The age distribution of the population (As of 2000) is children and teenagers (0–19 years old) make up 28.5% of the population, while adults (20–64 years old) make up 58.7% and seniors (over 64 years old) make up 12.8%. The entire Swiss population is generally well educated. In Bauma about 73.5% of the population (between age 25-64) have completed either non-mandatory upper secondary education or additional higher education (either university or a Fachhochschule). There are 1618 households in Bauma.

Bauma has an unemployment rate of 1.79%. As of 2005, there were 151 people employed in the primary economic sector and about 56 businesses involved in this sector. 541 people are employed in the secondary sector and there are 65 businesses in this sector. 833 people are employed in the tertiary sector, with 138 businesses in this sector. As of 2007 35.4% of the working population were employed full-time, and 64.6% were employed part-time.
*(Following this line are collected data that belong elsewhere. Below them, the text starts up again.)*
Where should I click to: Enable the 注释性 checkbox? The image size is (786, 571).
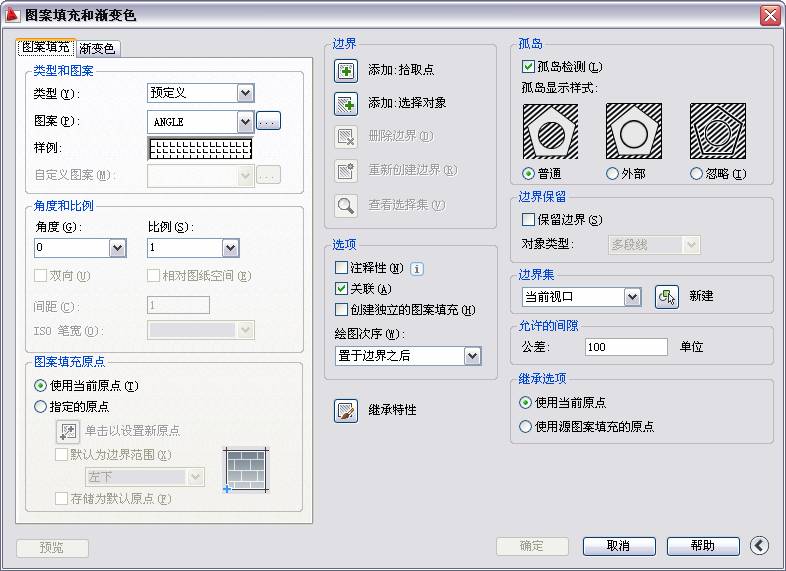tap(342, 268)
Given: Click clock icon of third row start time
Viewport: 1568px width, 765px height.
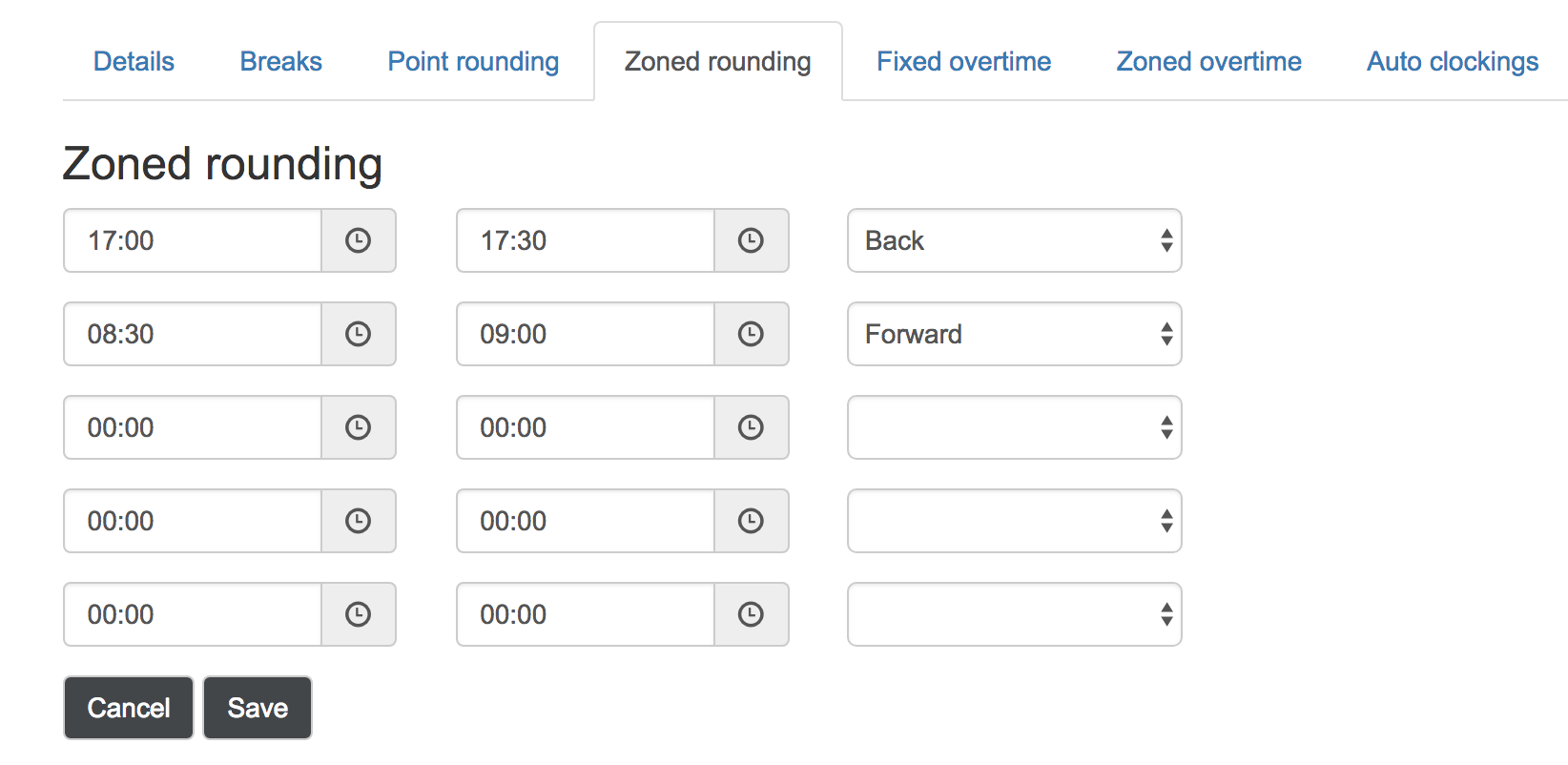Looking at the screenshot, I should pyautogui.click(x=359, y=427).
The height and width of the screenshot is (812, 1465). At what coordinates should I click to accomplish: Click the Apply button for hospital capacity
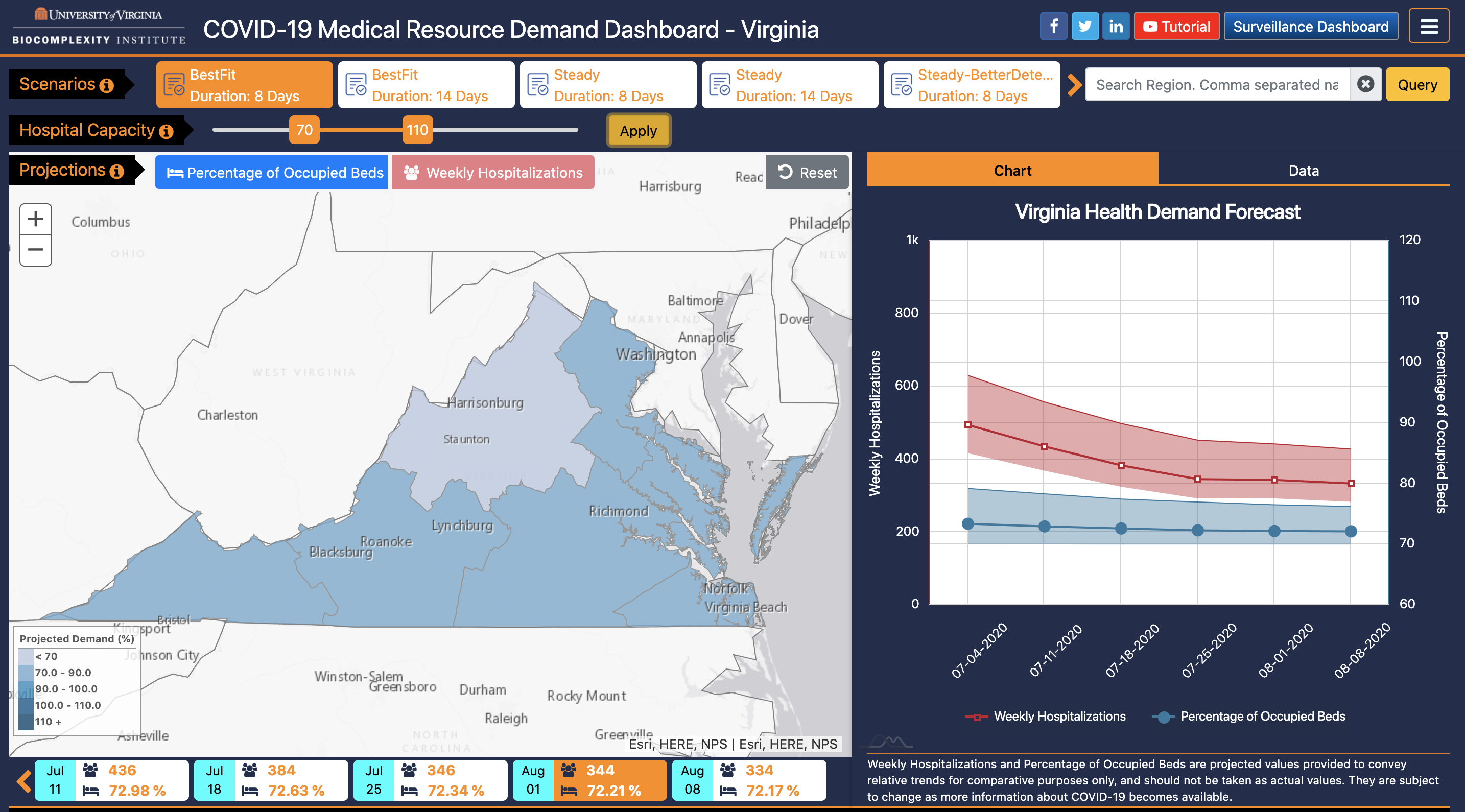click(x=637, y=131)
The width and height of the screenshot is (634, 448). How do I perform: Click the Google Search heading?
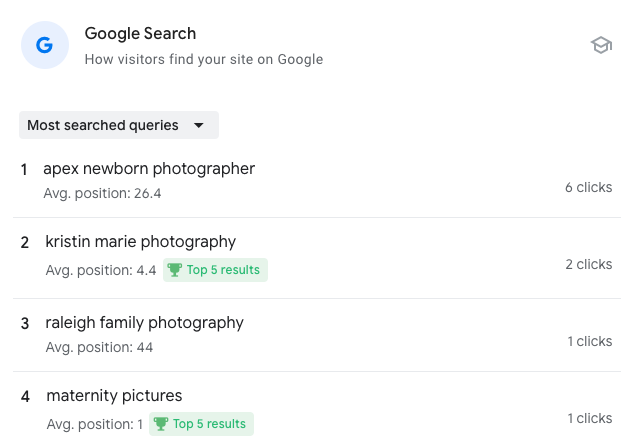coord(140,34)
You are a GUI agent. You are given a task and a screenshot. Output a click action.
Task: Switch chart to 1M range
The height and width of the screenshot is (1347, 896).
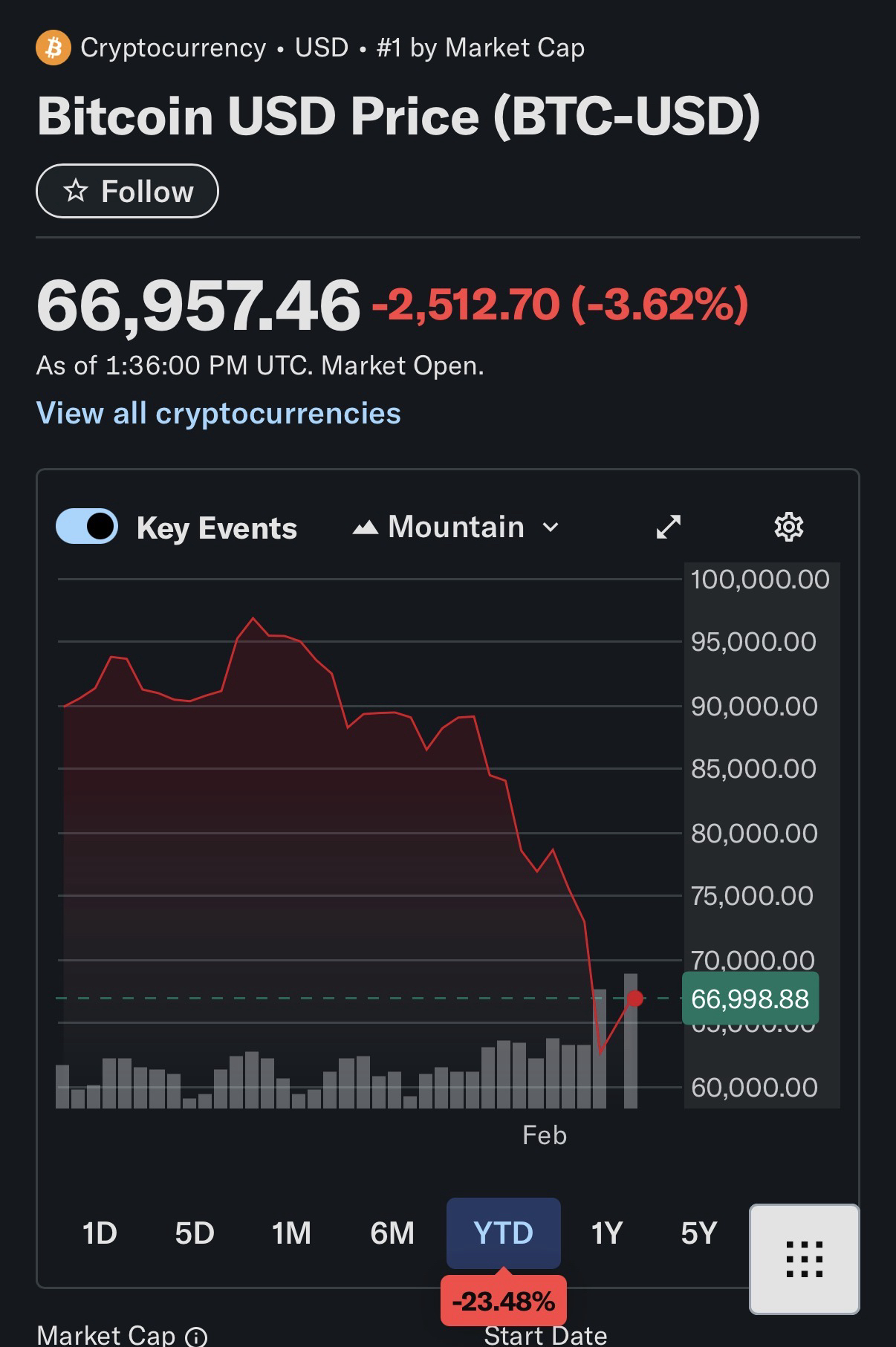point(291,1233)
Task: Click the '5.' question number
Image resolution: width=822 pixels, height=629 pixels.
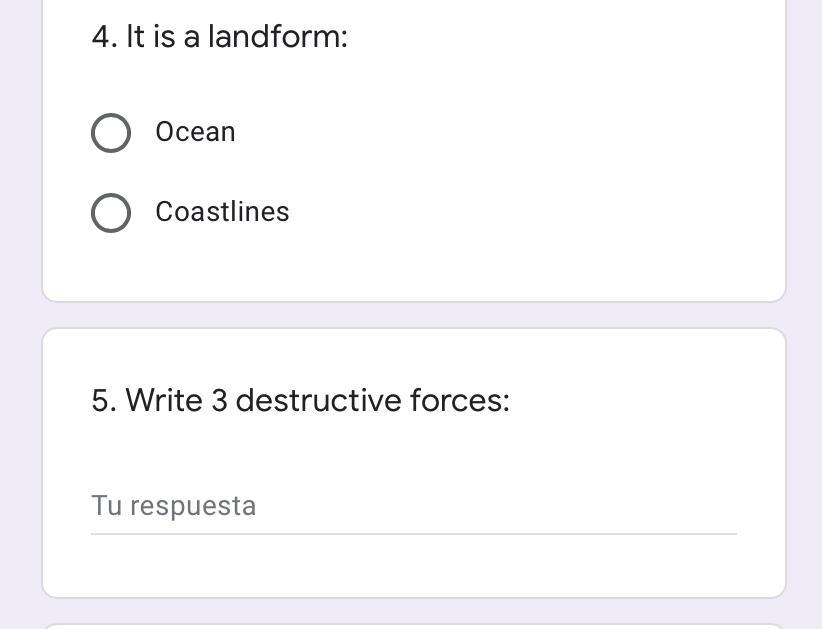Action: tap(104, 401)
As of 2008 there were 864 Catholics and 2224 Protestants in Bauma. In the 2000 census, religion was broken down into several smaller categories. From the census, 59% were some type of Protestant, with 54.8% belonging to the Swiss Reformed Church and 4.2% belonging to other Protestant churches. 22% of the population were Catholic. Of the rest of the population, 0% were Muslim, 5.7% belonged to another religion (not listed), 3.9% did not give a religion, and 9% were atheist or agnostic.

==Historic population==
The historical population is given in the following chart:

==Weather==
Between 1981 and 2010 Bauma has an average of 151 days of rain per year and on average receives 1590.4 mm of precipitation. The wettest month is June during which time Bauma receives an average of 174.5 mm of precipitation over an average of 13.8 days. The driest month is February with 94.3 mm of precipitation over an average of 11.4 days The month with the least days of precipitation is October, with an average of 10.7 but with 114.5 mm of precipitation.

== Transportation ==
Bauma railway station and Saland railway station are both situated within the municipality of Bauma. Both are stops on the Zurich S-Bahn service S26.